The Meals program coordinator, Sunny Hedrick, said instead of individual plans Jensen should be given one big celebration at the kitchen where instead of eating at home, she would dine out.
“I just can’t believe that this is happening,” Jensen said Wednesday at the kitchen. She wore a silver crown while she sat at the decorated lunch table surrounded by her friends and the volunteers. “I couldn’t be as happy as I am if it wasn’t for you people.”
The volunteers told her the feeling is mutual.
“We get more out of coming to you than you know,” said Jeffrey Eastman, who has volunteered with the kitchen for about four years.
Volunteer Phil Scherer said: “There’s an old saying: What you do for yourself gives you pleasure and what you do for others gives you worth.”
The kitchen’s Meals on Wheels program started about three years ago. Jensen was one of the program’s first deliveries and Enrique Zuanetto, the kitchen’s executive director, was one of her first deliverers.
“She gave me a rose saying I was her boyfriend,” Zuanetto said.
The program, which is free, is for Boynton Beach-area residents who are homebound. Those who use the service cannot have an aide living with them who helps them, Hedrick said. The program can serve about 70 people and has about 50 enrolled.

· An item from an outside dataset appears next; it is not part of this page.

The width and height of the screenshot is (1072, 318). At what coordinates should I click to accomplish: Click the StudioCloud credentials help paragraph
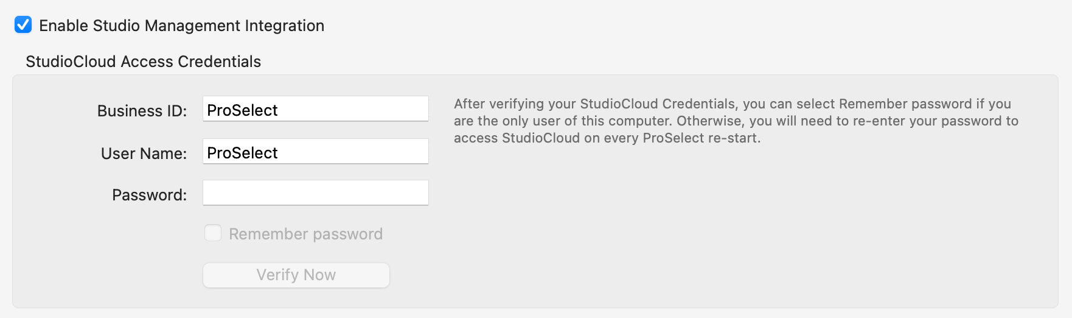tap(736, 121)
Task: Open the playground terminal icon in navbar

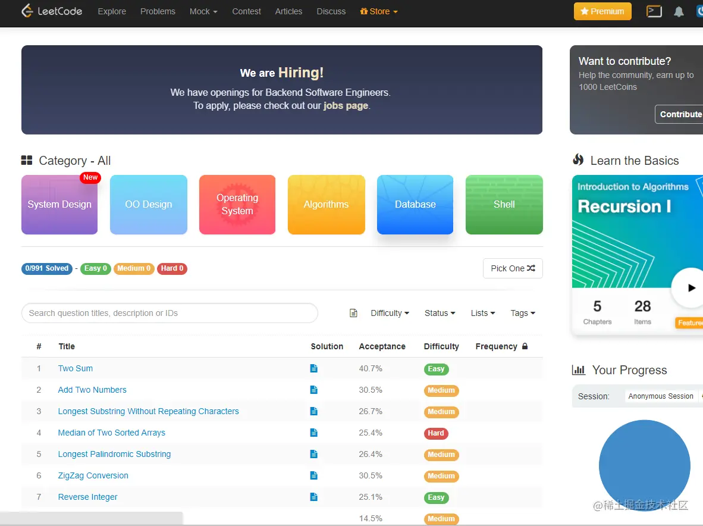Action: (654, 11)
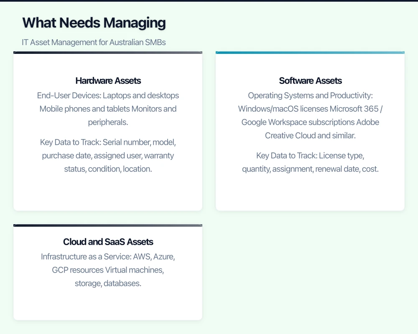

Those who are part of the program receive meals daily Monday through Friday and can ask for double deliveries for the weekend. The average age of those who are served is 87, Hedrick said.

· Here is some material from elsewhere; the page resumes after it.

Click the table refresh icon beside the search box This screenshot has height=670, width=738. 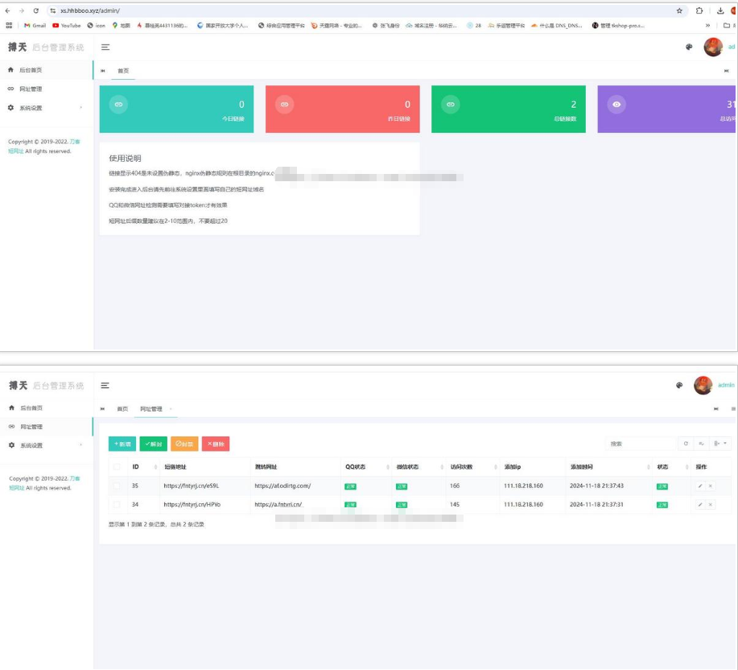(686, 444)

Jensen said she is always pleased with the food. She usually has a sandwich for lunch and recently started eating only one piece of bread.
“I lost weight. I’m thrilled,” she said.
Jensen doesn’t remember how she learned of the program but is thankful she did. Hedrick said most people learn by word of mouth, and she’s hoping to advertise the program with the help of area homeowners associations.
Scherer, a volunteer for 15 years, said he starts his week off with a delivery for Jensen.
“We sit with her. We talk with her. She tells us stories,” he said. “It’s a wonderful day for me to start the week.”
Jensen told the group about growing up on Long Island in New York and her work as an accountant for an insurance company, a nursery school teacher and a bus driver. But she spent the most time talking about her volunteer work. During World War II she helped pick oranges, apples and lima beans on a farm on Long Island.
“I enjoyed it very much,” she said.
Jensen remembered a motto her mother used to say: Do unto others as you would have them do unto you.
“I did some good, and look at how these people reciprocated,” she said.